Gift ist auch gefährlich für Hunde und Katzen
Zum Einsatz kommen derzeit Rodentizide, das sind Blutgerinnungshemmer, die die Tiere langsam innerlich verbluten lassen. Die Mittel stellen aber nicht nur für Ratten, Hunde und Katzen eine Gefahr dar.
"Viel bedeutender ist aber auch, dass dieses Gift in die Umwelt eingetragen wird. Das heißt, man findet es in Füchsen, in Mardern, in vielen Greifvögeln, in Schleiereulen beispielsweise. Aber auch in kleinen Säugetieren, die von dem Köder fressen, aber gar nicht bekämpft werden sollen."
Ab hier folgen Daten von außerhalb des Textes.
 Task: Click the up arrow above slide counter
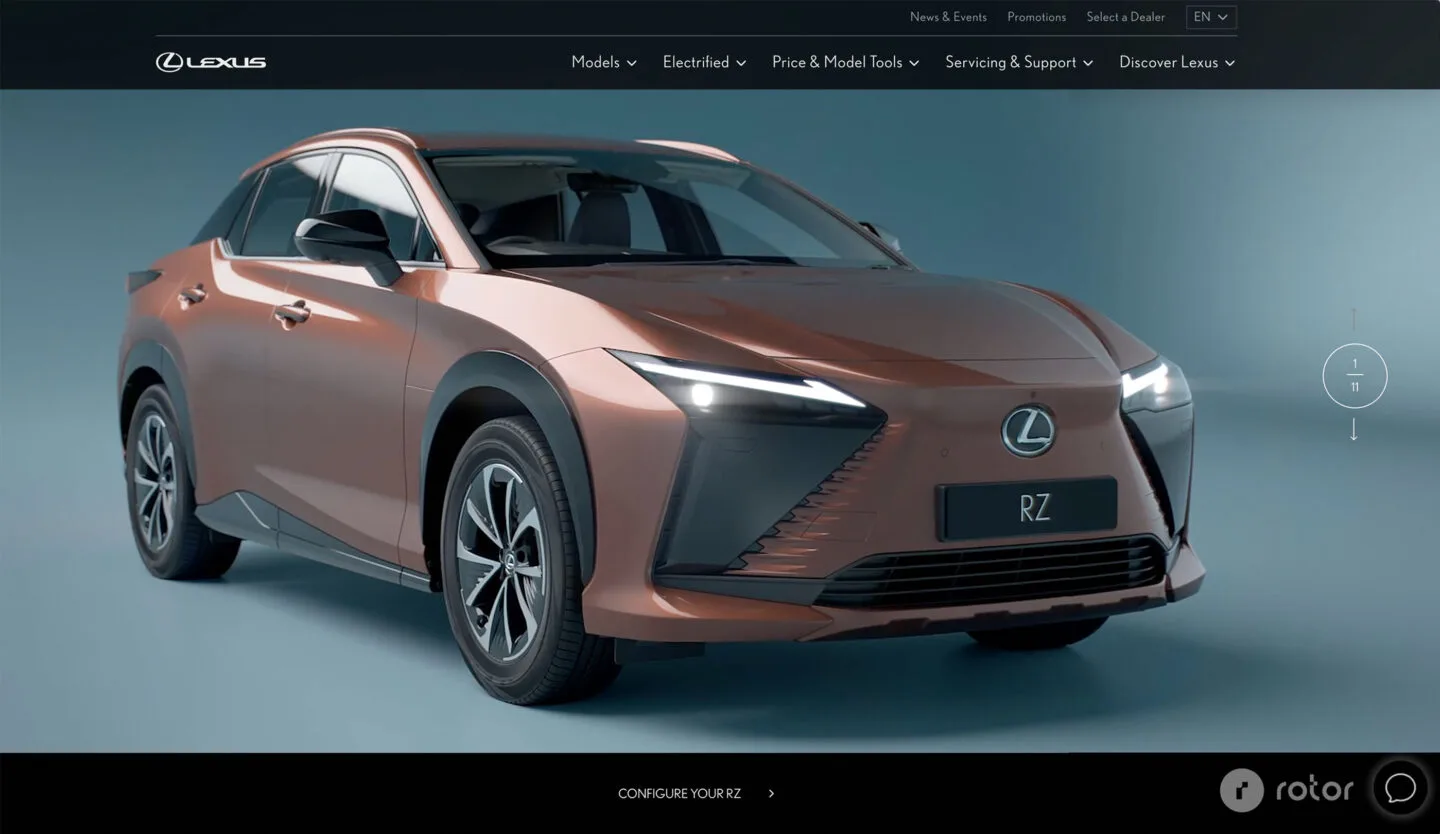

Bis zu einem halben Jahr dauert es, bis die Rattengifte in der Umwelt abgebaut sind. Ein weiteres Problem: Inneres Verbluten ist ein schmerzvoller Tod. Dass dieser Wirkstoff in der EU dennoch zugelassen ist, liegt an dem Fehlen von Alternativen, trotz intensiver Forschung.
Bis die gefunden sind – und der Eigentümer des Berliner Mietshauses in ein neues Rohrsystem im Keller investiert hat – füllt Schädlingsbekämpfer Mario Heising weiter seine fünf Mal fünf Zentimeter großen roten Plastikschälchen mit Rodentizid-getränkten Haferflocken.
Mario Heising: "Wir haben erstmal eine Komplettauslage in allen Kellerräumen gemacht und das war totaler Wahnsinn. Alle hier ausgestellten Köderschalen waren ratzekahl leer gefressen, es hat ausgesehen, als wenn die Ratten damit Fußball gespielt haben."